Dataset items
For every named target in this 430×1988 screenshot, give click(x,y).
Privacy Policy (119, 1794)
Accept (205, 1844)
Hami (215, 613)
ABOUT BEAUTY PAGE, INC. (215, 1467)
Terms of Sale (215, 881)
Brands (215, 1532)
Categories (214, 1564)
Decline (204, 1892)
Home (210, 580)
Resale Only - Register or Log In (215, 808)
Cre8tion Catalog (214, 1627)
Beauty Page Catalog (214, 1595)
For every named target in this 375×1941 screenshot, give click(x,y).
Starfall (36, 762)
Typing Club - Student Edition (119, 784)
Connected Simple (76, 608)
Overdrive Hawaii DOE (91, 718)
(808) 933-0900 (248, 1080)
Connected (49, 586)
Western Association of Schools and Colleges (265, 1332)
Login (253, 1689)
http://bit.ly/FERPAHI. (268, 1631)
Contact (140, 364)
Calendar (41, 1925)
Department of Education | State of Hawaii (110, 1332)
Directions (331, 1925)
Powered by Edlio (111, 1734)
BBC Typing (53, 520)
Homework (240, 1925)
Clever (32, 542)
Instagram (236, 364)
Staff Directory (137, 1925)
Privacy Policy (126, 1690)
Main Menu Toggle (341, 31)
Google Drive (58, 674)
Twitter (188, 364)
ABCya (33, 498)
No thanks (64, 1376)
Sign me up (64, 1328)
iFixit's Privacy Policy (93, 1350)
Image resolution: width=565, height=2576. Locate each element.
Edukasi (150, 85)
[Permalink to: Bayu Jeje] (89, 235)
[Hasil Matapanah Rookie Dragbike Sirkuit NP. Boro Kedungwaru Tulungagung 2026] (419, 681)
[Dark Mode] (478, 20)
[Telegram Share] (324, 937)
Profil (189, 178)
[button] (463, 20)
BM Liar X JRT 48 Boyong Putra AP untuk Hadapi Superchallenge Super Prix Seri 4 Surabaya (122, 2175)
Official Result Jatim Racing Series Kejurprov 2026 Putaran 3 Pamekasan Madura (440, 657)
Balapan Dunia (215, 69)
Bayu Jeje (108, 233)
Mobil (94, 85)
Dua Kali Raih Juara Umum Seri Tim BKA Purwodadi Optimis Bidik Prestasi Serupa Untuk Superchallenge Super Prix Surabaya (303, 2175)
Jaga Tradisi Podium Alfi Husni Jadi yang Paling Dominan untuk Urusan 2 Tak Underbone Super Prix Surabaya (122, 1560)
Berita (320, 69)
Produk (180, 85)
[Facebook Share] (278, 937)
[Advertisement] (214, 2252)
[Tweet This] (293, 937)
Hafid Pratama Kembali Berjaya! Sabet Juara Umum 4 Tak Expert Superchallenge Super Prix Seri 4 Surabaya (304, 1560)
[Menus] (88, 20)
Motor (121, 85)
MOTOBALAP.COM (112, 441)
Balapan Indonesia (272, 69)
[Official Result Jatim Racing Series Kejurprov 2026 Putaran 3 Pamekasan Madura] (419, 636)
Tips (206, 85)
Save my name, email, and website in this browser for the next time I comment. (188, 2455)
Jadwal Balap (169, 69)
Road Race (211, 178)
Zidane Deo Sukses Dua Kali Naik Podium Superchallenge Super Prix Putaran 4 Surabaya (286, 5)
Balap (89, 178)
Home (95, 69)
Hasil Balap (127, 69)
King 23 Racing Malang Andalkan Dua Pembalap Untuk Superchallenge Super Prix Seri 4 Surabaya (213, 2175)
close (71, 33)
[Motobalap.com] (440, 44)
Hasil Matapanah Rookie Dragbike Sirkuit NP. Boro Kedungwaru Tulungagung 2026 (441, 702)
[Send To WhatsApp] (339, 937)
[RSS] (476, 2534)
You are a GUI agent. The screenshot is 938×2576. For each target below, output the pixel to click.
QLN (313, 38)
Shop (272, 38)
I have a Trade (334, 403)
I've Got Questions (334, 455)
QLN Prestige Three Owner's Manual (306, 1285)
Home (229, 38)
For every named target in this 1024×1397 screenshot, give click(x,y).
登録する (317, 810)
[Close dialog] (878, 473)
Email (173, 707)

-- Exercise requirements --
From the first line to the last, transcribe the records exactly.

-- Response --
For every named target in this 430×1988 screenshot, give click(x,y).
Privacy Policy (119, 1794)
Accept (205, 1844)
Hami (215, 613)
ABOUT BEAUTY PAGE, INC. (215, 1467)
Terms of Sale (215, 881)
Brands (215, 1532)
Categories (214, 1564)
Decline (204, 1892)
Home (210, 580)
Resale Only - Register or Log In (215, 808)
Cre8tion Catalog (214, 1627)
Beauty Page Catalog (214, 1595)
For every named target in this 375×1941 screenshot, give click(x,y).
Starfall (36, 762)
Typing Club - Student Edition (119, 784)
Connected Simple (76, 608)
Overdrive Hawaii DOE (91, 718)
(808) 933-0900 (248, 1080)
Connected (49, 586)
Western Association of Schools and Colleges (265, 1332)
Login (253, 1689)
http://bit.ly/FERPAHI. (268, 1631)
Contact (140, 364)
Calendar (41, 1925)
Department of Education | State of Hawaii (110, 1332)
Directions (331, 1925)
Powered by Edlio (111, 1734)
BBC Typing (53, 520)
Homework (240, 1925)
Clever (32, 542)
Instagram (236, 364)
Staff Directory (137, 1925)
Privacy Policy (126, 1690)
Main Menu Toggle (341, 31)
Google Drive (58, 674)
Twitter (188, 364)
ABCya (33, 498)
No thanks (64, 1376)
Sign me up (64, 1328)
iFixit's Privacy Policy (93, 1350)
Image resolution: width=565, height=2576. Locate each element.
Edukasi (150, 85)
[Permalink to: Bayu Jeje] (89, 235)
[Hasil Matapanah Rookie Dragbike Sirkuit NP. Boro Kedungwaru Tulungagung 2026] (419, 681)
[Dark Mode] (478, 20)
[Telegram Share] (324, 937)
Profil (189, 178)
[button] (463, 20)
BM Liar X JRT 48 Boyong Putra AP untuk Hadapi Superchallenge Super Prix Seri 4 Surabaya (122, 2175)
Official Result Jatim Racing Series Kejurprov 2026 Putaran 3 Pamekasan Madura (440, 657)
Balapan Dunia (215, 69)
Bayu Jeje (108, 233)
Mobil (94, 85)
Dua Kali Raih Juara Umum Seri Tim BKA Purwodadi Optimis Bidik Prestasi Serupa Untuk Superchallenge Super Prix Surabaya (303, 2175)
Jaga Tradisi Podium Alfi Husni Jadi yang Paling Dominan untuk Urusan 2 Tak Underbone Super Prix Surabaya (122, 1560)
Berita (320, 69)
Produk (180, 85)
[Facebook Share] (278, 937)
[Advertisement] (214, 2252)
[Tweet This] (293, 937)
Hafid Pratama Kembali Berjaya! Sabet Juara Umum 4 Tak Expert Superchallenge Super Prix Seri 4 Surabaya (304, 1560)
[Menus] (88, 20)
Motor (121, 85)
MOTOBALAP.COM (112, 441)
Balapan Indonesia (272, 69)
[Official Result Jatim Racing Series Kejurprov 2026 Putaran 3 Pamekasan Madura] (419, 636)
Tips (206, 85)
Save my name, email, and website in this browser for the next time I comment. (188, 2455)
Jadwal Balap (169, 69)
Road Race (211, 178)
Zidane Deo Sukses Dua Kali Naik Podium Superchallenge Super Prix Putaran 4 Surabaya (286, 5)
Balap (89, 178)
Home (95, 69)
Hasil Balap (127, 69)
King 23 Racing Malang Andalkan Dua Pembalap Untuk Superchallenge Super Prix Seri 4 Surabaya (213, 2175)
close (71, 33)
[Motobalap.com] (440, 44)
Hasil Matapanah Rookie Dragbike Sirkuit NP. Boro Kedungwaru Tulungagung 2026 (441, 702)
[Send To WhatsApp] (339, 937)
[RSS] (476, 2534)
You are a GUI agent. The screenshot is 938×2576. For each target below, output the pixel to click.
QLN (313, 38)
Shop (272, 38)
I have a Trade (334, 403)
I've Got Questions (334, 455)
QLN Prestige Three Owner's Manual (306, 1285)
Home (229, 38)
For every named target in this 1024×1397 screenshot, give click(x,y).
登録する (317, 810)
[Close dialog] (878, 473)
Email (173, 707)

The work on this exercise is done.